This repository contains the code and documentation of top-5 winning solutions from the ASHRAE - Great Energy Predictor III cometition. It also contains comparative analysis of these solutions with respect to their characteristics such as workflow, computation time, and score distributation with respect to meter type, site, and primary space usage, etc.
- Code
- Solution summary (.DOCX)
- Solution summary presentation (PDF)
- Sulution summay (Kaggle discussion board)
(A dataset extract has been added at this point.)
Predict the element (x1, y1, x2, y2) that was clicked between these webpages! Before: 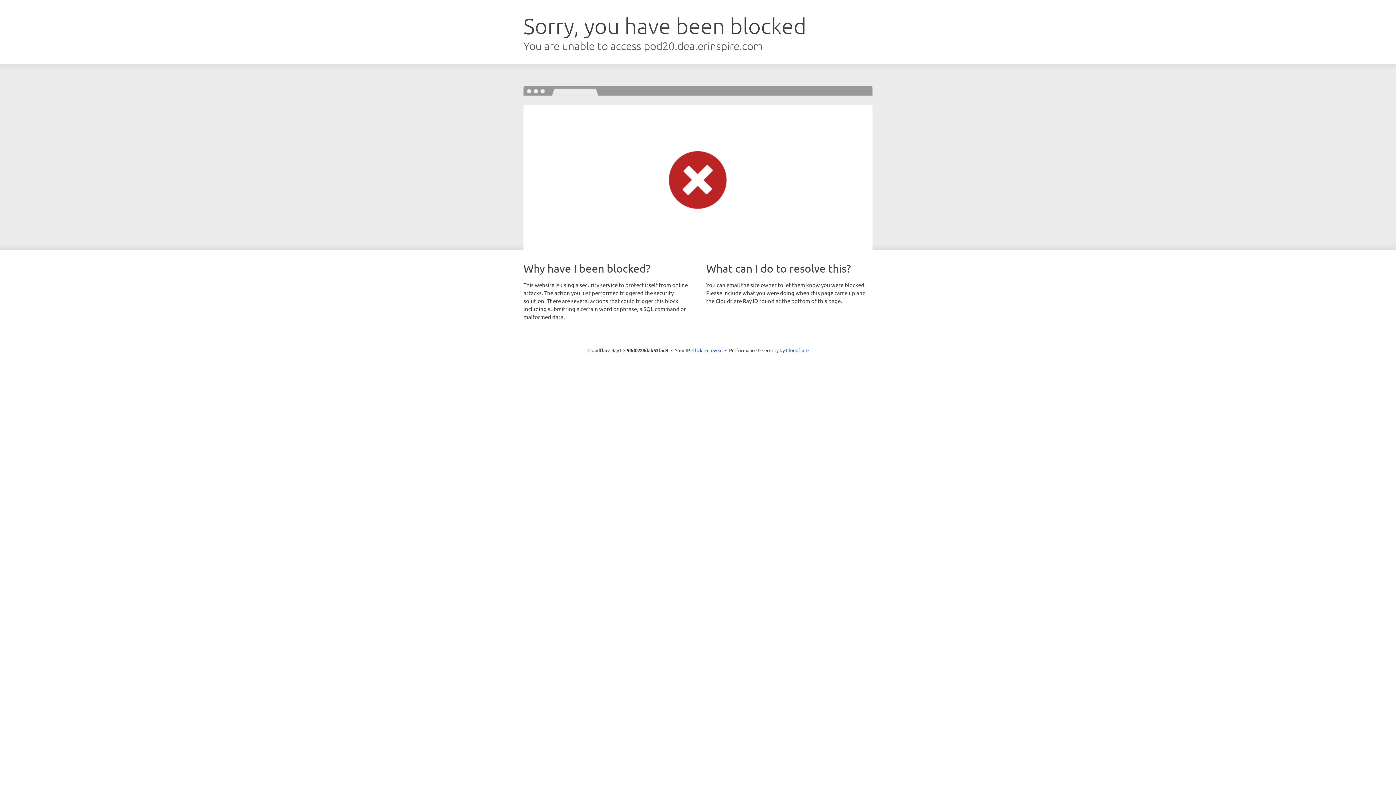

Final Rank | Team Name | Final Private Leaderboard Score | Preprocessing Strategy | Features Strategy Overview | Modeling Strategy Overview | Post-Processing strategy |
---|---|---|---|---|---|---|
1 | Isamu & Matt | 1.231 | Removed anomalies in meter data and imputed missing values in weather data | 28 features, Extensively focused on feature engineering and selected | LightGBM, CatBoost, and MLP models trained on different subsets of the training and public data | Ensembled the model predictions using weighted generalized mean. |
2 | cHa0s | 1.232 | Visual analytics and manual inspection | Raw energy meter data, temporal features, building metadata, simple statistical features of weather data. | XGBoost, LightGBM, Catboost, and Feed-forward Neural Network models trained on different subset of the training set | Weighted mean. (different weights were used for different meter types) |
3 | eagle4 | 1.234 | Eliminated 0s in the same period in the same site | nan | Keras CNN, LightGBM and Catboost | nan |
4 | 不用leakage上分太难了 | 1.235 | Not available | 23 features including raw data, aggregate, weather lag features, and target encoding. Features are selected using sub-training sets. | XGBoost (2-fold, 5-fold) and Light GBM (3-fold) | Ensembled three models. Weights were determined using the leaked data. |
5 | mma | 1.237 | Dropped long streaks of constant values and zero target values. | Target encoding using percentile and proportion and used the weather data temporal features | LightGBM in two steps -- identify model parameters on a subset and then train on the whole set for each building. | Weighted average. |
Solution | Preprocessing | Feature engineering | Training | Prediction | Ensembling | Total (minutes) |
---|---|---|---|---|---|---|
Rank 1 | 9 | 128 | 7440 | 708 | 35 | 8320 |
Rank 2 | 36 | 24 | 1850 | 94 | 7 | 2011 |
Rank 3 | 178 | 12 | 501 | 100 | 14 | 805 |
Rank 4 | 40 | 7 | 85 | 46 | 6 | 184 |
Rank 5 | 3 | 9 | 13 | 20 | 16 | 61 |
Note: all solutions were reproduced on AWS EC2 (g4dn.4xlarge) using Deep Learning AMI.